4. When the user opens the Security Report page, Quay.io sends the manifest digest for that image to Clair’s matcher service. 
5. The matcher contacts the indexer service to see if an IndexReport is available. If an IndexReport is not available (for example, the image has just been pushed seconds earlier and the indexer is still working) then the user is told that the scan results are not yet available. Otherwise, the IndexReport is provided back to the matcher and its contents are compared against the lists of known vulnerabilities for each artifact type.
6. Any identified vulnerabilities are recorded in a VulnReport structure which is then handed back to Quay.io. This forms the basis of the SecurityReport page.
7. While all of this is happening, the updaters are working asynchronously in the background to periodically pull vulnerability data into the matcher database.

Making it scale

Clair was designed so that it can be deployed in numerous configurations. This is because the performance profiles of indexing and matching are quite different. Indexing tends to be very I/O intensive, as it needs to not only scan the full image contents but it also employs considerable amounts of temporary disk space while working. Matching tends to be very memory intensive as it needs to hold IndexReports and vulnerability data from the database for many simultaneous requests. To make sure Clair can scale to meet as many different scenarios as possible, deployments can leverage three different patterns. See Figure 6.

For the simplest deployment, indexing, matching, and updating can all be deployed as a single process with a single database instance. If one side of the database load is starting to affect overall performance, the indexer and matcher databases can be split out into separate instances. If there are CPU or memory limitations, it is possible to split the indexer away from the matcher and updater processes as well.

On Quay.io we are running the indexer as a 40-pod StatefulSet and the matcher as a 10-pod Deployment, each with their own dedicated Postgres instances. This gives us good performance with the ability to increase capacity either at the pod or database level as push traffic on Quay.io increases.

Measuring performance

For Quay.io customers, the two most important metrics regarding security are how fast initial results are available after a push and how fast current results appear when the Security Report page is viewed. These equate directly to the time Clair takes to produce an IndexReport and the time to produce a VulnReport.

Roughly speaking, the Clair behind Quay.io can produce an IndexReport between 3 to 4 seconds. It is impossible to get a precise value, as the time needed to generate an IndexReport is directly related to the size of the image pushed. For tiny (sub GiB) images, Clair can produce the IndexReport in milliseconds however larger images can take substantially longer to scan. Measured in "real time," this means the "queued" indicator on a freshly pushed image typically clears in about a minute or so (based on other factors within Quay.io). See Figure 7.

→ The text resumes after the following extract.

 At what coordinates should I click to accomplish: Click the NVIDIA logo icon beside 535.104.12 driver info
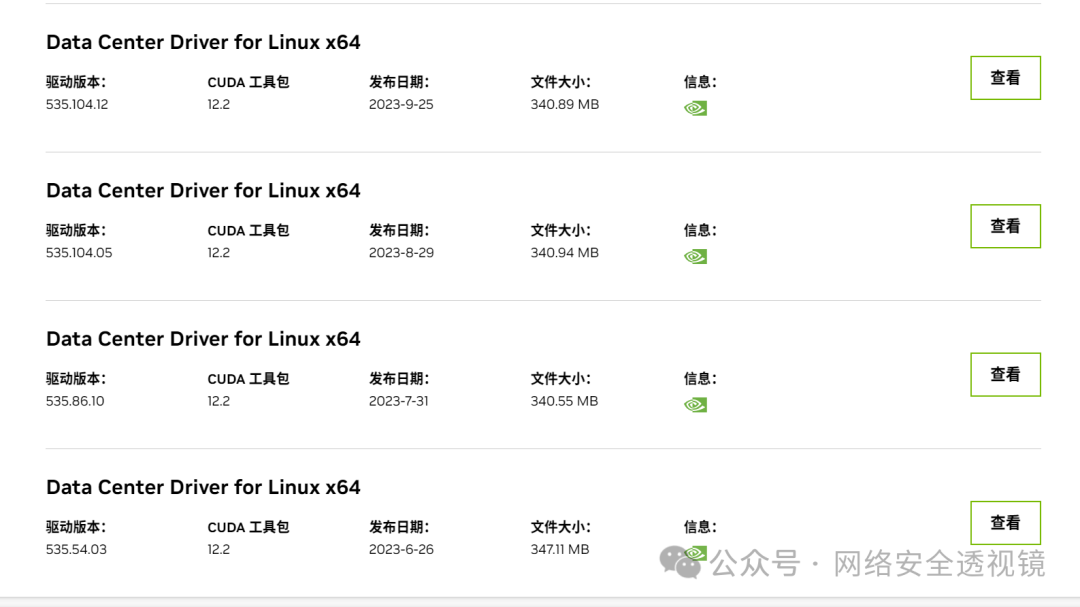(x=695, y=107)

The time needed to compute a VulnReport is more consistent compared to IndexReport generation. Generally speaking we hand these back to Quay.io within a second or less. Interestingly, we observe that most VulnReports are produced either within 500 milliseconds or around 1 second. The exact reason for this is something that we’re continuing to investigate. These latencies allow Quay.io to populate its Security tab within a reasonable response time for someone sitting behind a web browser. See Figure 8.

Conclusion

Tracking and reporting on vulnerabilities across a large container registry like Quay.io requires careful architectural choices. Quay.io provides an experience where all container images appear to be continuously scanned no matter how long ago they were pushed. This is something that simply cannot be done cost effectively in a naive manner. A more clever solution is required. Clair balances the tasks of understanding (indexing) and reporting (matching) across two services that work together to efficiently produce security information on any image in Quay.io. With a modular architecture, we can scale up (or down) either side of the problem space as traffic fluctuates on Quay.io. This architecture also helps future-proof us as new vulnerability sources and use cases for Clair are found.